How do I prune the ingestion logs in AXA?  The generic logs, which is the largest, have not increased since install.  The only other logs being ingested are event logs from one server.

Release : 17.3

Component : APP EXPERIENCE ANALYTICS ENGINE

The default retention setting for logs are 45 days.
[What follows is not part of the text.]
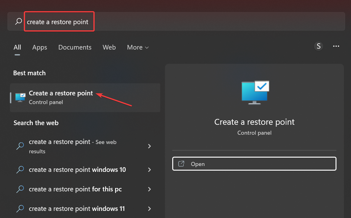Click the user account avatar "S"

(318, 46)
If needed,  change the setting as below. 

The below procedure can be used to change the retention setting.

---------------------

go to Deployments-->estutils pod

ao_aum_discovered_data_1.1=2G,ao_itoa_metrics_uim_1=5,ao_itoa_metrics_anomaly_1=5,ao_itoa_alarms_all_1=5,ao_itoa_metrics_agg_level1_1=5,ao_itoa_metrics_custom_1=5,ao_itoa_metrics_capm_reachability_4=5,ao_itoa_alarms_anomaly_1=5

you can give something like above

ao_itoa_logs_generic_1=5

check for

INDEX_LIMIT

variable

DEFAULT_RETENTION_PERIOD

you can change this also

----------------------

This case was related to Log Analytics which is shipped by AXA installer.
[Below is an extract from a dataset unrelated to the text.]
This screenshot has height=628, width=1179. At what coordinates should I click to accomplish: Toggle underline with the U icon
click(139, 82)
• Coming to the question of log purge, Elasticsearch index will rollover, by default, at 30 GB. In this situation, your Generic log index is of 8 GB. We still have almost 22 GB to start log purge.
• Any logs which are ingested and have no patterns associated, will go on to generic index. Only the indices which are rolled over will be applicable to purging. Thus,  the present Generic logs are yet to roll over.
• Coming to the Deployments ->estutils pod, this is OSE display and need to be done through commend prompt or terminal. But customers environment it 17.3.2, this version doesn't have OSE display support as it is a older version. 
• Thus, we can say that until index are rolled over we can't do purging. And this Generic Indices will be filled only when logs which are ingested and have no patterns associated , will go on to generic index. 
• To note, 30GB is for all logs ex, generic, sys, event logs.  Once the rollover happens, purging will start as per date and data stored.